* _To do_
Write out exactly the lines of the entries below, from the first through the line containing "Given: Click the blue", and nothing beyond them.

Excerpts from a dataset

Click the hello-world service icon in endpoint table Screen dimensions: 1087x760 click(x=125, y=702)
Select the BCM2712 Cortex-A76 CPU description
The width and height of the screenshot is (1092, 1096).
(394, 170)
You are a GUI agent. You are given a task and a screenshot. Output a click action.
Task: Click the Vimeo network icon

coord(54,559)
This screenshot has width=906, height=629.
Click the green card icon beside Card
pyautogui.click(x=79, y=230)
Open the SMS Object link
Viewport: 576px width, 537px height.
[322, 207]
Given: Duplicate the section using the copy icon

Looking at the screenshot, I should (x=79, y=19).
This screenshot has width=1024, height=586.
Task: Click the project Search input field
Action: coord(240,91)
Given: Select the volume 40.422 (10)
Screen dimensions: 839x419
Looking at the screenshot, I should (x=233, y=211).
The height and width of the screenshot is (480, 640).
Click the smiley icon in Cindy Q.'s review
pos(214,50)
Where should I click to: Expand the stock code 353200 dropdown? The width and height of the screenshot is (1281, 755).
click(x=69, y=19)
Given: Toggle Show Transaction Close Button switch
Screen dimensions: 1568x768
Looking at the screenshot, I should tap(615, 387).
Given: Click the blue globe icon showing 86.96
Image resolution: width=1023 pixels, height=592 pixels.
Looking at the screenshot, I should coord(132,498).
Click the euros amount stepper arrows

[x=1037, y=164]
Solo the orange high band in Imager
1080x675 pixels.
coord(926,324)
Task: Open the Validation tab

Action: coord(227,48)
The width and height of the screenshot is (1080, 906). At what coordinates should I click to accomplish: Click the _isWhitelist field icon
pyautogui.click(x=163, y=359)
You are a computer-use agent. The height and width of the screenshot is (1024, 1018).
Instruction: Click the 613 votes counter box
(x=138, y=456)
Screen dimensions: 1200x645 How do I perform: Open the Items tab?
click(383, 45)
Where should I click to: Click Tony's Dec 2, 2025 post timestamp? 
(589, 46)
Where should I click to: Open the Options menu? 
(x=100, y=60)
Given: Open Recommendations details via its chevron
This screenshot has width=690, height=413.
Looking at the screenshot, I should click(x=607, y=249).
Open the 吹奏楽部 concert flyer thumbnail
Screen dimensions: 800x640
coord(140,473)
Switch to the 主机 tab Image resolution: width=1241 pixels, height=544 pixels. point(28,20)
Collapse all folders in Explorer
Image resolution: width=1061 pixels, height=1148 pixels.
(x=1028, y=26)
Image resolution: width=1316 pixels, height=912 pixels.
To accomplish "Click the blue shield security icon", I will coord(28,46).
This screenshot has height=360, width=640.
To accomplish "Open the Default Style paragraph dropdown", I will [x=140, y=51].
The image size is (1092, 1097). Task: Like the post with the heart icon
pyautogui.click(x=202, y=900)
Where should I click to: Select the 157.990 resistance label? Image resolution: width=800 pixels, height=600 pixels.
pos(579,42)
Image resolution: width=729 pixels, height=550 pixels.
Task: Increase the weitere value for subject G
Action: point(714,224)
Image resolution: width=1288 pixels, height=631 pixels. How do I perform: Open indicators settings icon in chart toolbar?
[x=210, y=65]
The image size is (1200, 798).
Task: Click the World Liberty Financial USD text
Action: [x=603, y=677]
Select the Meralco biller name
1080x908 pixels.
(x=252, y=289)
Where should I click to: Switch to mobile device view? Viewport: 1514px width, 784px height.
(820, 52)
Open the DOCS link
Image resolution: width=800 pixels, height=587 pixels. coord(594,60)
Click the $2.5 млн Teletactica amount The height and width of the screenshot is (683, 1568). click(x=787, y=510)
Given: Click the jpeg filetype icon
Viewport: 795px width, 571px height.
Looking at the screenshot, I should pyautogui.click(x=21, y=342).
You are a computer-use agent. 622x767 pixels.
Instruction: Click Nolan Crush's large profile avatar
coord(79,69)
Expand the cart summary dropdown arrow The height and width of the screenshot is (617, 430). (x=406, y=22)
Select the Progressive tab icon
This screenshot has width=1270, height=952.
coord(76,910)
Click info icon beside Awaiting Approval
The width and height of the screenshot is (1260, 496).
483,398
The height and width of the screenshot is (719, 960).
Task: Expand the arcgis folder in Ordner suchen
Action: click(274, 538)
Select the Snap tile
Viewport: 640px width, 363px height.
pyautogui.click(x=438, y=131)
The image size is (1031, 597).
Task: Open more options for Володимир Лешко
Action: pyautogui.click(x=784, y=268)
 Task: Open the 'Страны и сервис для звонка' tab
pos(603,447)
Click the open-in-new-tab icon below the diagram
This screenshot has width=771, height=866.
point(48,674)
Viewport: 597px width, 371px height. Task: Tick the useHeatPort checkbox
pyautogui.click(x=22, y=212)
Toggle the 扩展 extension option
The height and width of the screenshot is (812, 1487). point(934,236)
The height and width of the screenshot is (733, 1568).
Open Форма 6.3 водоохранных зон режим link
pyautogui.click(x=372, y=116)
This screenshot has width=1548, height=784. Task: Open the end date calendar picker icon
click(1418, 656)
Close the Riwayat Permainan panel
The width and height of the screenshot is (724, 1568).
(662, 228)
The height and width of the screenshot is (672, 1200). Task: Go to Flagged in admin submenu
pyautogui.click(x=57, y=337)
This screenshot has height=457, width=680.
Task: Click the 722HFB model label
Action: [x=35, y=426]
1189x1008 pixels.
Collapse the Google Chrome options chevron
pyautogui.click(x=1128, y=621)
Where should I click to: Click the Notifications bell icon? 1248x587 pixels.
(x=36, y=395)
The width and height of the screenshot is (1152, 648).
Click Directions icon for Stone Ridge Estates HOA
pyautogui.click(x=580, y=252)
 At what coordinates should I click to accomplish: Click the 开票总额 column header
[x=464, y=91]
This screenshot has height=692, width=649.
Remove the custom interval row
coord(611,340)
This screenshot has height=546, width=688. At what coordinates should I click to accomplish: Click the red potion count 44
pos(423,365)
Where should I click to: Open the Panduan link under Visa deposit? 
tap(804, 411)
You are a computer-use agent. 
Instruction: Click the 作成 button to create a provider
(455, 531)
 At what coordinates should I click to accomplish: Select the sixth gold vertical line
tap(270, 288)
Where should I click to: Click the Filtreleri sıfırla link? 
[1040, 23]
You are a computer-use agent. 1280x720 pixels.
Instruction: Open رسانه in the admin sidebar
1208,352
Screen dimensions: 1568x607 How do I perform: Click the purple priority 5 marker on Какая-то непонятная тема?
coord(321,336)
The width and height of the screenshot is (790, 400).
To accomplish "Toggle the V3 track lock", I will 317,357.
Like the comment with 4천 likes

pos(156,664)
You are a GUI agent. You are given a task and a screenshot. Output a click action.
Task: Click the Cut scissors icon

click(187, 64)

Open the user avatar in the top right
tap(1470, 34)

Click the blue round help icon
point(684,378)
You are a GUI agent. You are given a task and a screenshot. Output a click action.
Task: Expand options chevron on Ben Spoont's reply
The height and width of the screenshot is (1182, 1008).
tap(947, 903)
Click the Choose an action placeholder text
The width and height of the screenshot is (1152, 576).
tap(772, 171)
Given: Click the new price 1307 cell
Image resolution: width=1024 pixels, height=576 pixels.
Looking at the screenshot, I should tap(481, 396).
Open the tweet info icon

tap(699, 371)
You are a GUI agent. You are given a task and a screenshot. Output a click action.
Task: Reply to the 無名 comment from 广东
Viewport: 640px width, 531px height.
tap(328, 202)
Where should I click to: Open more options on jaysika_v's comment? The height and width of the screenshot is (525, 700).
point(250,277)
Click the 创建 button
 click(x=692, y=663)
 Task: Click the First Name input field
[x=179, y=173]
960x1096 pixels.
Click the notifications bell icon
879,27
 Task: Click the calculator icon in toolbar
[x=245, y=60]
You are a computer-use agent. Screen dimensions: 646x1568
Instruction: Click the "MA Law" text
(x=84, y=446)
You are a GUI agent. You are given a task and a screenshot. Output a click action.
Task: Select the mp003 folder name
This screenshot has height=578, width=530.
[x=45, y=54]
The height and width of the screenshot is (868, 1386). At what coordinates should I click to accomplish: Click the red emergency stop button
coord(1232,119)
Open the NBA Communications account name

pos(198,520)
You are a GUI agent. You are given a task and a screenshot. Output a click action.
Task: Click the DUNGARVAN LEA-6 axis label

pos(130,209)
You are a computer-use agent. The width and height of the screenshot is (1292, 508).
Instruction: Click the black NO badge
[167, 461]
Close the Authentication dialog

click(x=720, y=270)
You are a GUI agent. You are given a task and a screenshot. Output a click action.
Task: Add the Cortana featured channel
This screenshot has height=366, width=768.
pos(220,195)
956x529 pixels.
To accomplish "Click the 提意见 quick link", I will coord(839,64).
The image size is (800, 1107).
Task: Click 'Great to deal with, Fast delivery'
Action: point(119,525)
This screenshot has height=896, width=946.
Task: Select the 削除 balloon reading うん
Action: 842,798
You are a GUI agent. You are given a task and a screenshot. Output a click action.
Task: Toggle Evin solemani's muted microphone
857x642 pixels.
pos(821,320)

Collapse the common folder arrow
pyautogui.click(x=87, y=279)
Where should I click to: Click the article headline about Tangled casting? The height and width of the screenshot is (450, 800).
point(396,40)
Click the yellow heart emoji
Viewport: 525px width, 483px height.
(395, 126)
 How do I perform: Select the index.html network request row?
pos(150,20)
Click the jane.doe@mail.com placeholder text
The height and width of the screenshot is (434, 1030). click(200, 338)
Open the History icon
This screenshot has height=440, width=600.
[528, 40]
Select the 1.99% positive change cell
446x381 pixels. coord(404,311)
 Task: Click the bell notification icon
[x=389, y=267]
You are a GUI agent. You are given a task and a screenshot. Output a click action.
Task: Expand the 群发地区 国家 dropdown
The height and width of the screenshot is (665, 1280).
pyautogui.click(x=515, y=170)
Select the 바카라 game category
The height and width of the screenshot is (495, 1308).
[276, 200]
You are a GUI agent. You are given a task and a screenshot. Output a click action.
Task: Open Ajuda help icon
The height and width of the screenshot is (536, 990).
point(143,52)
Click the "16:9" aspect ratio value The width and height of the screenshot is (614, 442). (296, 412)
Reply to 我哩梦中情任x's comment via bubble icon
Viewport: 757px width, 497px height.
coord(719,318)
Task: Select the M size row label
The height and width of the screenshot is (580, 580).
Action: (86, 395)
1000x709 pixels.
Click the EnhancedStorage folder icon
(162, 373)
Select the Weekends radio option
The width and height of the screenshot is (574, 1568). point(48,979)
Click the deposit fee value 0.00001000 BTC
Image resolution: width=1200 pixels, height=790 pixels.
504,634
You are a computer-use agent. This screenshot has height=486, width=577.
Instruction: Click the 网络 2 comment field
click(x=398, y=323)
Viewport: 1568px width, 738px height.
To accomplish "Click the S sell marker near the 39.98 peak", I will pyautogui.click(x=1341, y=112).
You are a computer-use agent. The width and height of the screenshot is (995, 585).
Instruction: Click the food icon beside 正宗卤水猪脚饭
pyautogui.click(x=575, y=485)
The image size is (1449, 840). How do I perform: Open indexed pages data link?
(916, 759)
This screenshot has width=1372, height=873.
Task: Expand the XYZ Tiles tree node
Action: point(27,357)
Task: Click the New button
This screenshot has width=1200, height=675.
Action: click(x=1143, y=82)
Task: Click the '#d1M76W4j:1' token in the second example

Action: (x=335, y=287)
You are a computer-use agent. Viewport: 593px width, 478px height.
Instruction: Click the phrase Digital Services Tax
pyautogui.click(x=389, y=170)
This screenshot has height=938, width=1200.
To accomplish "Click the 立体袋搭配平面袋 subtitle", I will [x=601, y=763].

* _Written solution_
Click the hello-world service icon in endpoint table Screen dimensions: 1087x760 click(x=125, y=702)
Select the BCM2712 Cortex-A76 CPU description
The width and height of the screenshot is (1092, 1096).
(394, 170)
You are a GUI agent. You are given a task and a screenshot. Output a click action.
Task: Click the Vimeo network icon

coord(54,559)
This screenshot has width=906, height=629.
Click the green card icon beside Card
pyautogui.click(x=79, y=230)
Open the SMS Object link
Viewport: 576px width, 537px height.
[322, 207]
Given: Duplicate the section using the copy icon

Looking at the screenshot, I should (x=79, y=19).
This screenshot has width=1024, height=586.
Task: Click the project Search input field
Action: coord(240,91)
Given: Select the volume 40.422 (10)
Screen dimensions: 839x419
Looking at the screenshot, I should (x=233, y=211).
The height and width of the screenshot is (480, 640).
Click the smiley icon in Cindy Q.'s review
pos(214,50)
Where should I click to: Expand the stock code 353200 dropdown? The width and height of the screenshot is (1281, 755).
click(x=69, y=19)
Given: Toggle Show Transaction Close Button switch
Screen dimensions: 1568x768
Looking at the screenshot, I should tap(615, 387).
Given: Click the blue globe icon showing 86.96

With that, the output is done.